Storytelling VR Exhibit
A thesis project to create a virtual storytelling space to elevate the voices of people of color
Storytelling VR Exhibit
The project is a virtual reality exhibition that will showcase stories from people of color. There will be a theme for each exhibition so there is a cohesive topic amongst the stories on display. During the experience, users will be able to move about the virtual space and interact with videos, images, poems, letters, narration, and music submitted by the storytellers. In order to be inclusive and accessible, there will also be options to experience the project using a VR headset as well as a device that can use WebXR.
Solo Project with Advisors
A-frame, GoPro Fusion, TBD
There is a need for more representation of people of color in most areas of interest. In the fields of design and technology, there are programs in place to help bridge the educational gaps in learning the skills needed to pursue those careers. However, I want to see more technology being designed to embrace and amplify the voices of the underrepresented. In the VR industry, there are new experiences being developed that put users in the shoes of marginalized people so they can better understand those experiences: for example, “I Am A Man”, “Everyday Inclusion”, or Google’s Immerse VR videos. My perspective on storytelling is to hear from more than just one or two people so that an expansive quilt of personal stories can shift what others believe is reality. A few other inspirations come from the storytelling methods used by TED Talks and The Moth. I proposed a project that will consist of a themed showcase that will include different mediums of storytelling displayed in a virtual environment. This exhibition will allow users to move about the space and interact with displays of videos, images, poems, letters, and music. For goals of accessibility, there will also be a WebXR platform so that those without VR devices can still share in the experience.
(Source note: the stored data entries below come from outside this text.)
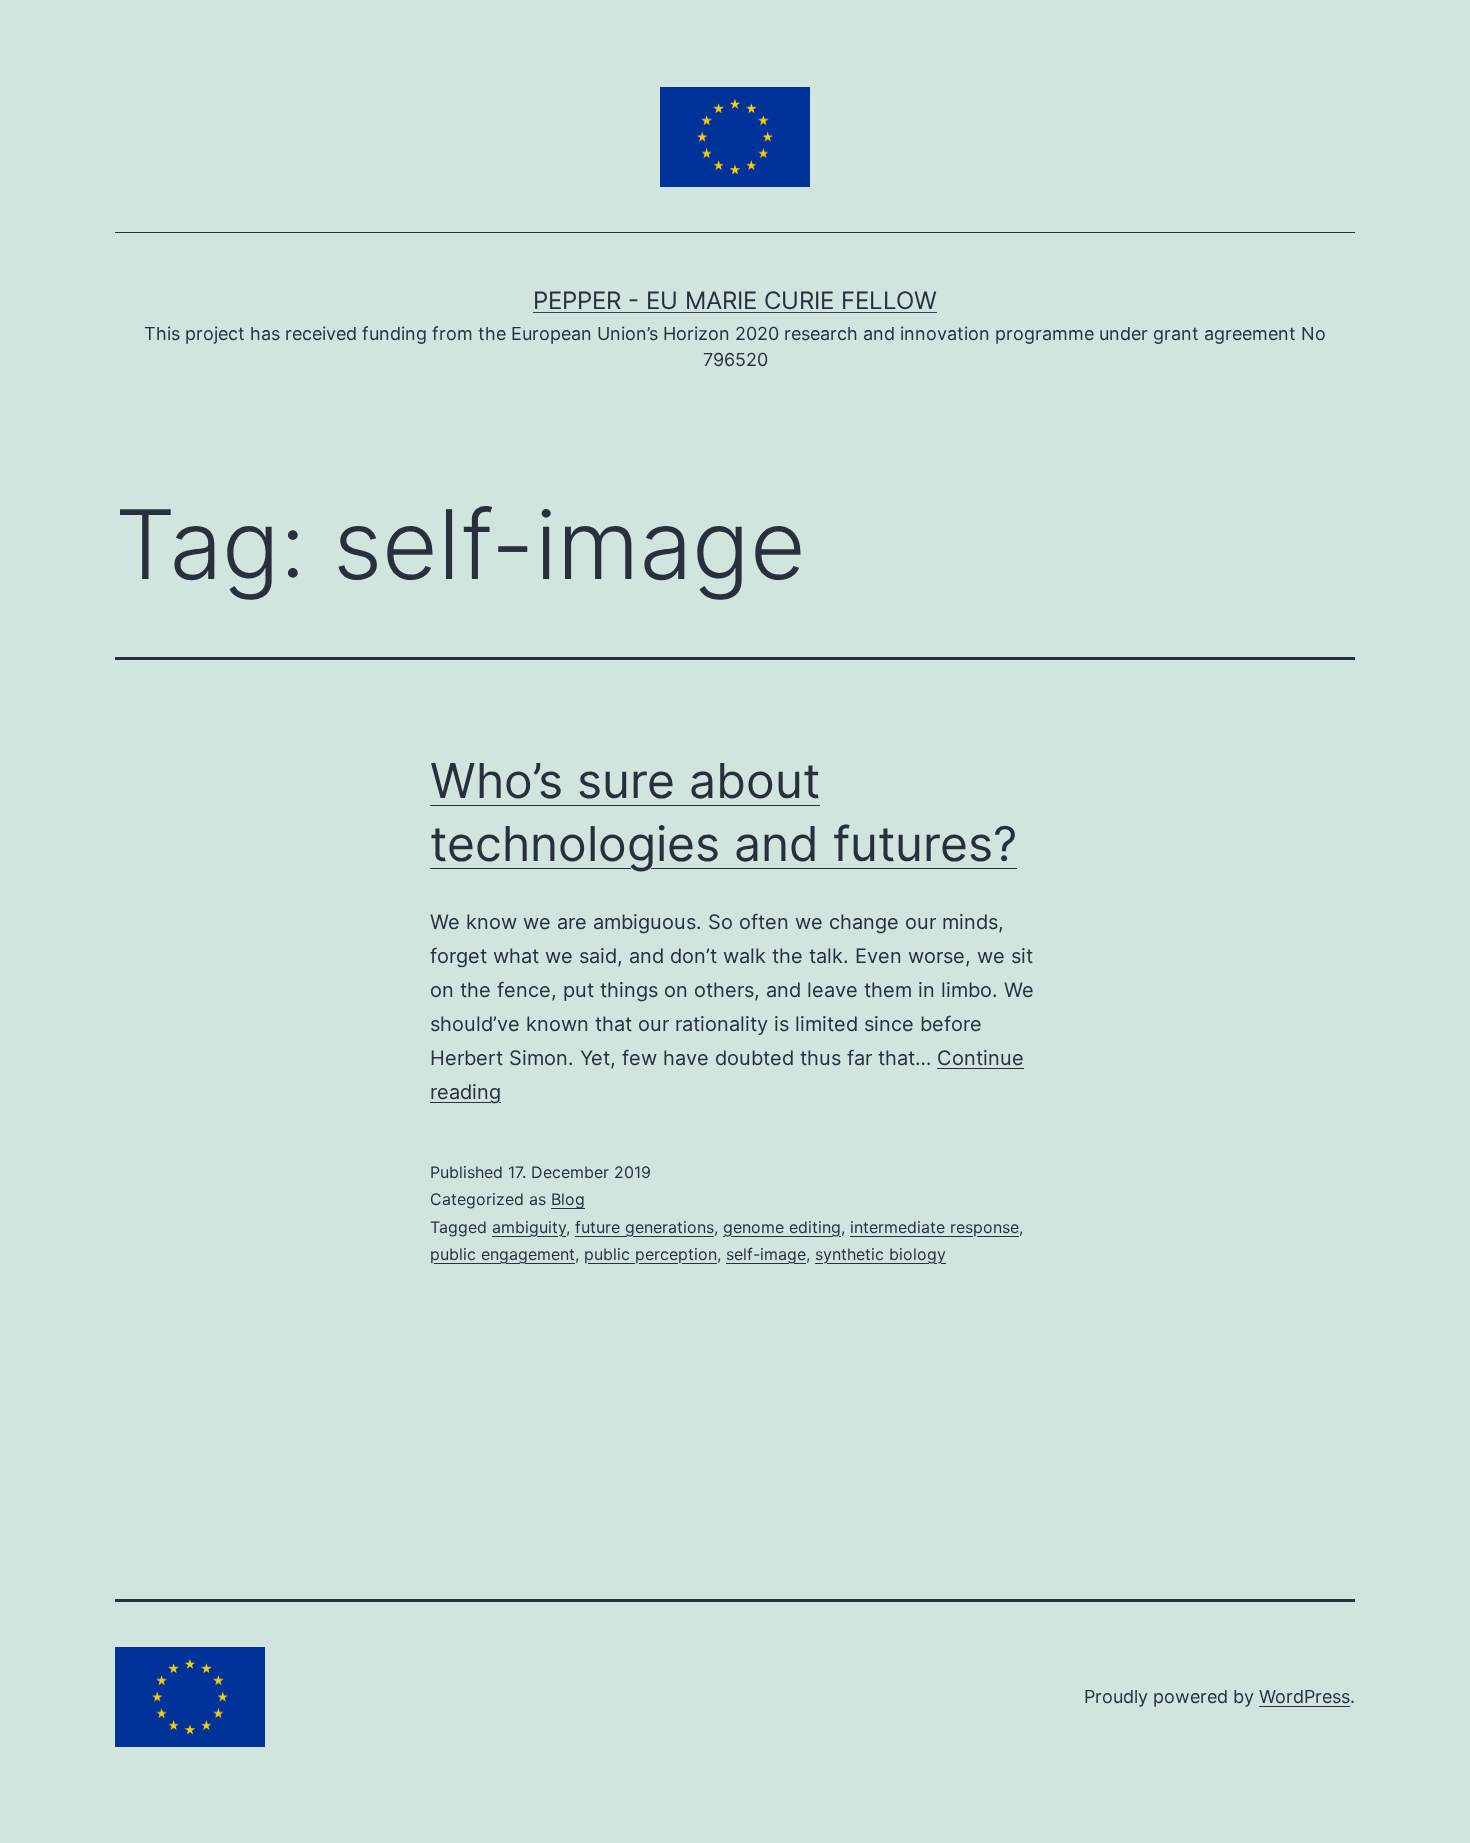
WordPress (1304, 1696)
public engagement (502, 1254)
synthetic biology (880, 1254)
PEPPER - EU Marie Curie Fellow (735, 300)
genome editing (782, 1227)
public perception (650, 1254)
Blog (568, 1199)
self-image (766, 1254)
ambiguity (529, 1227)
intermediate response (934, 1227)
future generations (644, 1227)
The long term goal of the project will be to have new themes periodically that bring more stories from real everyday people of color to the space so they can tell their stories.
I chose to conduct both remote and in-person moderated interviews to gather more information on what storytellers and visitors to the virtual platform would need from the experience.
3 participants - 2 male people of color and 1 white female identifying
Questions gathered info on both participant storytelling and listening to stories
All participants were between the ages of 25 and 35 years old
Accessible methods of consuming the stories (visual and audio aids)
Storytelling space is one that promotes inclusivity and confidence for all
Experience has an impact on others and is a learning experience
Making sure there is a connection the listeners feel when going through exhibit
Storytellers feel unsure about standing behind potentially vulnerable content
Lack of experience consuming stories in a virtual space
Based on the interviews I created two personas. One is based on the people that will be entering the finished product and the other is based on the storytellers that will be submitting content to the design. I used them to inform my decisions during the process of collecting content and designing the space.
Using the two personas, I made a user journey for the people that will be navigating the storytelling exhibition space. I used it throughout my process of designing an engaging yet accessible space for those who might be inexperienced with the virtual reality world.
Diverse non-white racial backgrounds
Participants gathered from personal network
Bravery on the Daily
How people of color build stability in the sense of family and home despite obstacles and oppression
Traditional Videos, 360 Videos, Photos, Digital Art, Music, Poetry, Writings, Narrative Voice, Quotes
After attempting to simply explain in general what kind of content I was asking for from my storytellers, I realized there was a lack of clarity that was slowing down their creating of content. This led me to creating a flyer that would provide not only prompt categories, but also real examples of how to express responses to those prompts. I then sent this to all the people I reached out to and got much quicker responses for setting up meetings about the content. This was a big step in the process and taught me to remember the ease of use even when it is something abstract such as submitting content by message or email.